“I hate to advocate drugs, alcohol, violence, or insanity to anyone, but they've always worked for me.” – Hunter S Thompson

This quote sums it up perfectly for me at the moment, and the reason why my recent reviews and online blogging titbits have been laboured on so much of late. I’m losing my sanity. I need something to fight against and battle for, I can’t like everything I’m given can I?

Thank you Jonathan Wilson you may have saved my soul, you have presented before me an album of such vacuous half hearted acoustic meandering that even though I’m ready to take a hammer to it you have helped me turn a corner. After seeing Jonathan Wilson live recently at London’s Borderline (see previous review a few weeks back) with the excellent band DAWES and a special appearance by Jackson Browne (another singer/songwriter par excellence) I thought I was in for a treat when the album itself arrived in my inbox and looked forward to giving it a balanced fair appraisal. Stranger things have happened.

Wrong is probably too harsh a word, but bland is probably right on the money. Jonathan Wilson is a good musician, fair singer and I’m sure a decent enough guy, but the music on the album is like being stuck on VH1 for eternity. The influences are clear, Crosby, Stills and Nash with a big slice of Neil Young’s guitar thrown in to season.
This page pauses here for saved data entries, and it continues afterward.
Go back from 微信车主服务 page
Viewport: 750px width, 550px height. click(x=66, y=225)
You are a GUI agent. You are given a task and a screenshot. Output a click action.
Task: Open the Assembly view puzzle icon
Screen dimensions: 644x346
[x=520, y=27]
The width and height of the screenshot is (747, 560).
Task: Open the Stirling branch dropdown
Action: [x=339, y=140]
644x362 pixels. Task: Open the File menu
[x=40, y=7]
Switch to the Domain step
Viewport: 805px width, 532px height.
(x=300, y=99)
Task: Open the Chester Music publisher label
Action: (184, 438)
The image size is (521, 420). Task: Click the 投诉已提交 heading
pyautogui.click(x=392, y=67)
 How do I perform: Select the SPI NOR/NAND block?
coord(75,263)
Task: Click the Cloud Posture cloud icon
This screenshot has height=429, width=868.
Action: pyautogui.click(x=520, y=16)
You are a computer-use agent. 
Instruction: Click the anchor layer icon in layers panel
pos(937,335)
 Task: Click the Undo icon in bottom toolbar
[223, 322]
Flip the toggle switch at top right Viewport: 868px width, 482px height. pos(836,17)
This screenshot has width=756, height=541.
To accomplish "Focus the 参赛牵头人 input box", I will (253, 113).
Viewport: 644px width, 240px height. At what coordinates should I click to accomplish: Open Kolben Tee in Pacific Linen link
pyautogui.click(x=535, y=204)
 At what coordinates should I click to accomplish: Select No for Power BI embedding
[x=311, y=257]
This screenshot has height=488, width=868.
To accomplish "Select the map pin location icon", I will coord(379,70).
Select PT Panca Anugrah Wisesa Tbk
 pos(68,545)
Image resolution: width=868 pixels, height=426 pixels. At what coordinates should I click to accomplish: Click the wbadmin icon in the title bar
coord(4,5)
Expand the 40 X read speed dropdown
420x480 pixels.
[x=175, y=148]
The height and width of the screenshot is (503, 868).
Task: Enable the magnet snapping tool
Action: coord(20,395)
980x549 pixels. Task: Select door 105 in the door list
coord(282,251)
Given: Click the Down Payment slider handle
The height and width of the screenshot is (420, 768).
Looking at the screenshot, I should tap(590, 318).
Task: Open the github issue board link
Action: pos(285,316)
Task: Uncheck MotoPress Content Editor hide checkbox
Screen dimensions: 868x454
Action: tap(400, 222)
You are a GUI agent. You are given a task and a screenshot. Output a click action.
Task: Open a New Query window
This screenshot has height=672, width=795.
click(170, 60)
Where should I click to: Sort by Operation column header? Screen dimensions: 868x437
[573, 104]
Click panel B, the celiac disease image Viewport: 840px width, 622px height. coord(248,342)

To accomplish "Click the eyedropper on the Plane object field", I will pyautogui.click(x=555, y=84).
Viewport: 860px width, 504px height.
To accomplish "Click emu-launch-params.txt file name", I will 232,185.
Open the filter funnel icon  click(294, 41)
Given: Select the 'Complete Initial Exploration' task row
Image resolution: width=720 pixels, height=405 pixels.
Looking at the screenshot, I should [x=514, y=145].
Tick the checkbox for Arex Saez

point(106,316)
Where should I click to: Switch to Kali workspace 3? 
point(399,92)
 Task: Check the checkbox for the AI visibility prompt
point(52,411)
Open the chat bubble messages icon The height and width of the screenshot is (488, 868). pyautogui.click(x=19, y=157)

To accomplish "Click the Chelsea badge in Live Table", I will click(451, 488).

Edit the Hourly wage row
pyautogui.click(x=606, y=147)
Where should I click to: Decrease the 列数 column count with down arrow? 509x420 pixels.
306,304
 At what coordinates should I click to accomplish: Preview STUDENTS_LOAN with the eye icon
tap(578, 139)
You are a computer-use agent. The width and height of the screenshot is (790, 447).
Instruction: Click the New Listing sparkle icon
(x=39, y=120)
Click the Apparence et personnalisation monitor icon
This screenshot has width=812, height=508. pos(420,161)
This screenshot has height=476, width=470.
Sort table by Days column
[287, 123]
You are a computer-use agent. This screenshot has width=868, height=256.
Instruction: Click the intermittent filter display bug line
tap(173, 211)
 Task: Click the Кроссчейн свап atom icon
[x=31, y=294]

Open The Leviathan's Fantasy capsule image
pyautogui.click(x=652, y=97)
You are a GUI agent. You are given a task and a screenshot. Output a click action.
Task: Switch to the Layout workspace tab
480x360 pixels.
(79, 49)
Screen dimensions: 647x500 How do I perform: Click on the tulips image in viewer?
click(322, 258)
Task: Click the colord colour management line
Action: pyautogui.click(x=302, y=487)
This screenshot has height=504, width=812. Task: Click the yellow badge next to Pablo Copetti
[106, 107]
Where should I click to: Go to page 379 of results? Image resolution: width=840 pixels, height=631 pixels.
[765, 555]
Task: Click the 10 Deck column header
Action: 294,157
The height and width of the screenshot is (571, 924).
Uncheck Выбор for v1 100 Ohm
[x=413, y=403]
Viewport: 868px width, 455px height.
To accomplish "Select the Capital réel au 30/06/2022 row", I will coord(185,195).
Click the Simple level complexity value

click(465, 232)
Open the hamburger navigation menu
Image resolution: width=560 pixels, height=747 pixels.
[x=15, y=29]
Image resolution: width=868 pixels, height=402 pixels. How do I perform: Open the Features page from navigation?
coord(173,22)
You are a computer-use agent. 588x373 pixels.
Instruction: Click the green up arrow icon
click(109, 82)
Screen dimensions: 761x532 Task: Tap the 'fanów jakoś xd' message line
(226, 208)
Sounds good on paper although what all these artists had that Jonathan Wilson is lacking is edge and personality. He can wear the beaten up army shirt like Neil Young, but he hasn’t lived through the times that Neil Young was living, interacted with the people etc. In short it’s a case of all theory no practice. He might be able to arrange the harmonies like David Crosby but I doubt the police are about to kick Wilson’s door down for too much hell raising, after all Crosby may look (and is) like an old hippy now, but in the late 60s early 70s he was the guy that would take all the drugs, take all the girls and still hike to Woodstock to let his freak flag fly without missing a cue from Nash and Stills. The collection of songs here seem like more time was spent studying photos of ‘After The Goldrush’ and ‘Music From Big Pink’ rather than writing songs from personal experience and feelings. Of course this is all conjecture and he could be completely genuine although with track names like ‘Woe is Me’ and ‘Natural Rhapsody’ I’m signalling the barman already to medicate me.

The album here Gentle Spirit isn’t a bad album, the songs are well constructed and even some lovely interplay on the electric guitars on ‘Desert Raven’ is reminiscent of Duane Allman and Dickie Betts from The Allman Brothers. The problem with albums these days is the format. I can’t Frisbee a download across the room into a pile of smashed c.d’s in disgust and find the right click drop to recycle bin just lame and counter productive to my anger.

I remember seeing Joe Strummer on TV talking about The Ramones and discussing the genius behind their 2 min tracks, no talk in-between stage banter, just 1-2-3-4 and bang track 1, then track 2, track 3 and by the end of the 4th, only 8 minutes has passed, people have busy lives they want fast food rock and roll. There is simply no place for a track that lasts over 10 minutes such as ‘Valley of The Silver Moon’. I remember hearing the track in the encore at The Borderline and felt myself repeatedly checking my phone for a message, an update on Facebook/twitter or anything to wake my sense up from the catatonic pounding it was getting from this dirge. Thank the good lord for Jackson Browne bringing ‘Take It Easy’ to the stage moments later and saving the suicide hotlines from exploding.

I’m sure this album will do well in the crowds and circles it was primarily aimed at (waves to Bob Harris) but for me it seems too clinical and slick to ever be one I’ll treasure.